Y así, a cada sitio que íbamos,
actividades originalísimas y preciosas. “El color de los recuerdos”, tenías que
buscar en un inmenso papel de objetos de todo tipo (desde una sartén a un
zapato, libros o discos, un berbiquí o una raqueta, una bota de vino o un
sostén, quizás hasta mil objetos). Tenías que contemplarlos y ver si alguno de
ellos te sugería un recuerdo hermoso de tu vida. Después había que buscarle un
color entre cintas de papel de todas las tonalidades. Escribías el recuerdo y
lo colgabas en otro inmenso panel de red para colocar las tiritas de papel.
Dabas ganas de pararse a mirar qué recuerdos había seleccionado la gente y con
qué colores los había relacionado. Espero que los organizadores lo hagan, será
un bonito estudio.
Muchos lugares con actividades
hermosas. Tumbarse en el suelo para ver las estrellas (“mar de fueguitos”);
descubrir nombres en los mapas dibujados en las paredes (“mapa del nombre”),
cambiar las figuras de un teatrillo
alterando sus componentes y posiciones (“teatrillo de comediantes”). Me encantó
la construcción de poemas con piezas rectangulares de madera que tenían una
frase escrita en cada lado. Me salieron poesías realmente hermosas. ¡Lástima no
haberlas escrito!

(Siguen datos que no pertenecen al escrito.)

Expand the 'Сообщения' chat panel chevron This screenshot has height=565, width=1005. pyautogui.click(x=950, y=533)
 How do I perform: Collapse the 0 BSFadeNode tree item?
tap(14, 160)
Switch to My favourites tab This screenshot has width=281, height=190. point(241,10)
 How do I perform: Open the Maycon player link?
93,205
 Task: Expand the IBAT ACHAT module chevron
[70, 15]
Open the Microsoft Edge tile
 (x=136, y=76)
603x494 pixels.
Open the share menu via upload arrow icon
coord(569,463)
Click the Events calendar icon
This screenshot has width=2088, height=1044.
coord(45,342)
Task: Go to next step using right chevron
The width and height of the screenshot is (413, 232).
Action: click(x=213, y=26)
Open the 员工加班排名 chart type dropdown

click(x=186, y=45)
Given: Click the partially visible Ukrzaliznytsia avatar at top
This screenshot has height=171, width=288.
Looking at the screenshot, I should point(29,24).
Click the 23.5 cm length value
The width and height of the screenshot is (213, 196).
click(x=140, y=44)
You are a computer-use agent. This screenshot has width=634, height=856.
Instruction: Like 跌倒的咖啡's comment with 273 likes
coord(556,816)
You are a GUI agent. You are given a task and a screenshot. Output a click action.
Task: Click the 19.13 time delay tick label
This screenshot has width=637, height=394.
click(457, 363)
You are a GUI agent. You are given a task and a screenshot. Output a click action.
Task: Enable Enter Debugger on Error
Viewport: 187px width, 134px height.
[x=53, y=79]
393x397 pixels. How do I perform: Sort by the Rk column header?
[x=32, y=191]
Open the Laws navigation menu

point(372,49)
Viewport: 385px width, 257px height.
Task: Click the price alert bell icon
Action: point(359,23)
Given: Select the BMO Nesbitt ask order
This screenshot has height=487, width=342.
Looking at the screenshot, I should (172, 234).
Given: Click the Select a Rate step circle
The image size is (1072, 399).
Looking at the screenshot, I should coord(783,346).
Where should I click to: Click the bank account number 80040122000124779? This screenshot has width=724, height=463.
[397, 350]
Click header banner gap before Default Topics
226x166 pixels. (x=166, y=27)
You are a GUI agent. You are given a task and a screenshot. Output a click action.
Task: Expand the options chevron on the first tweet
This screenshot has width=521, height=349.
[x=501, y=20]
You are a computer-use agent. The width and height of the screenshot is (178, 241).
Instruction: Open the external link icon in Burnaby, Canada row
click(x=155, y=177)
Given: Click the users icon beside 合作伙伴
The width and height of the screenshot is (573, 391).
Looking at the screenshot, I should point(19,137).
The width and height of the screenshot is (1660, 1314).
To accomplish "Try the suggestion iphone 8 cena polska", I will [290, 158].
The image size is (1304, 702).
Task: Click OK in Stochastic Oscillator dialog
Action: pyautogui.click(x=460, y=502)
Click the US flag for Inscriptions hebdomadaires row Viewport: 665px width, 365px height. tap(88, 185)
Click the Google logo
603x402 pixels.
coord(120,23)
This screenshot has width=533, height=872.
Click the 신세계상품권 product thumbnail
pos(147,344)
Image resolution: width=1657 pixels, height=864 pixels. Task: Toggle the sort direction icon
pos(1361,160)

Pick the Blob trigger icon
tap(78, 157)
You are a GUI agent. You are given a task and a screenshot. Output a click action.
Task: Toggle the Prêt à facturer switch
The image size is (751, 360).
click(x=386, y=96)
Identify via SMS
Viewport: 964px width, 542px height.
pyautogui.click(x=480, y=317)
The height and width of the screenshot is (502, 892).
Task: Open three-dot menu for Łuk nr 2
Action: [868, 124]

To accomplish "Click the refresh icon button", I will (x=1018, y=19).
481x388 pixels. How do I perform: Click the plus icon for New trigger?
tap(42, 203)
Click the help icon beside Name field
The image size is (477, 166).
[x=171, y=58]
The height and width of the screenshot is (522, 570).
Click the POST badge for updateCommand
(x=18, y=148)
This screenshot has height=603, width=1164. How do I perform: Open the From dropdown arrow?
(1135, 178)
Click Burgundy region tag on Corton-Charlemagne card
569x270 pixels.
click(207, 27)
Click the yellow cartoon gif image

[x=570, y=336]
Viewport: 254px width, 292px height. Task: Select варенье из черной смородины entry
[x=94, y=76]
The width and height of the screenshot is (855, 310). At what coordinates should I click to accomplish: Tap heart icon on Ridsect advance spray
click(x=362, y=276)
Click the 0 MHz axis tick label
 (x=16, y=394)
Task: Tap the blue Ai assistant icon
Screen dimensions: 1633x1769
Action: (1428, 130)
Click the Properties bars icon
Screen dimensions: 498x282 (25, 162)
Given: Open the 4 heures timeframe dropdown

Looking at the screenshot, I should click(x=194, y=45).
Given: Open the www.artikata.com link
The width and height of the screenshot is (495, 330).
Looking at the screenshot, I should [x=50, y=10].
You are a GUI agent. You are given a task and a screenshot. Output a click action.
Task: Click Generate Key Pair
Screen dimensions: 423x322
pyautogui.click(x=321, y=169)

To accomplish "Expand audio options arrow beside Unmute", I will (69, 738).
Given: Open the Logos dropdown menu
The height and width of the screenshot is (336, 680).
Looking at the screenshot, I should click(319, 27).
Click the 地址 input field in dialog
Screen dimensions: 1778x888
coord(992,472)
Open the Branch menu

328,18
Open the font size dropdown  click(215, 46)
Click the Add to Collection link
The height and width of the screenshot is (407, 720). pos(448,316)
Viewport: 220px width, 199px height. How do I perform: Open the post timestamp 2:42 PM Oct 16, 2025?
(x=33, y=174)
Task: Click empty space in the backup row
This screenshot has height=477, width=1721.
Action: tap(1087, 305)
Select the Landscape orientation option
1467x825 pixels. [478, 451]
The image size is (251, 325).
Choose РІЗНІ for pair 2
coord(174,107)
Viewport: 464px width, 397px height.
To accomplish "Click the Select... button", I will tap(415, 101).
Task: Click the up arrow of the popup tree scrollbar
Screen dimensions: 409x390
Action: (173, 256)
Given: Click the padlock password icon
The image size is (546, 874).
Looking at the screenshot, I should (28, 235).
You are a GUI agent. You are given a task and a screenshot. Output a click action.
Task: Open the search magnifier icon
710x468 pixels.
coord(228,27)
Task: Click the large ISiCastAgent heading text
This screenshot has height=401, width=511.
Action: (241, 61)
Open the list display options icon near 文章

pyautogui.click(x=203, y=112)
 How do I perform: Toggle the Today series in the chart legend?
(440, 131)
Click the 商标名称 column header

Las “palabras giratorias” me pareció un juego fantástico para
fomentar la expresión oral, la construcción de mensajes que relacionaran las
palabras o frases que coincidieran en cada una de las tres ruedas cada una con
palabras o frases distintas. Por ejemplo, en la rueda central estaba la
consigna general (¿qué sucedió entre? Luego en la primera rueda una serie de
palabras y en la segunda rueda otra serie de palabras o expresiones. El
resultado podía ser: ¿qué sucedió entre
– las cosquillas –y la oscuridad? O ¿qué sucedió entre - las almohadas -y las mariposas? Había varias
de esas ruedas con cuestiones diferentes. ¿Por qué – el río – se asustó? ¿Qué
pasaría si los edificios comenzarán a – jugar? ¿Cuándo – los paraguas –
enloquecieron?
Y así, treinta o cuarenta actividades: la
construcción de ciudades, el taller de las pócimas, los verbos del nosotros, la
fabrica del papel, el taller de encuadernación; el taller de serigrafía y de
pintura en el agua.
Y
colgados del techo algunas frases para recordar siempre:
“¿Cuándo le cedimos la sabiduría al
conocimiento, cuándo el conocimiento a la información y, sobre todo, cuándo
dejamos que la información se convirtiera en puro ruido?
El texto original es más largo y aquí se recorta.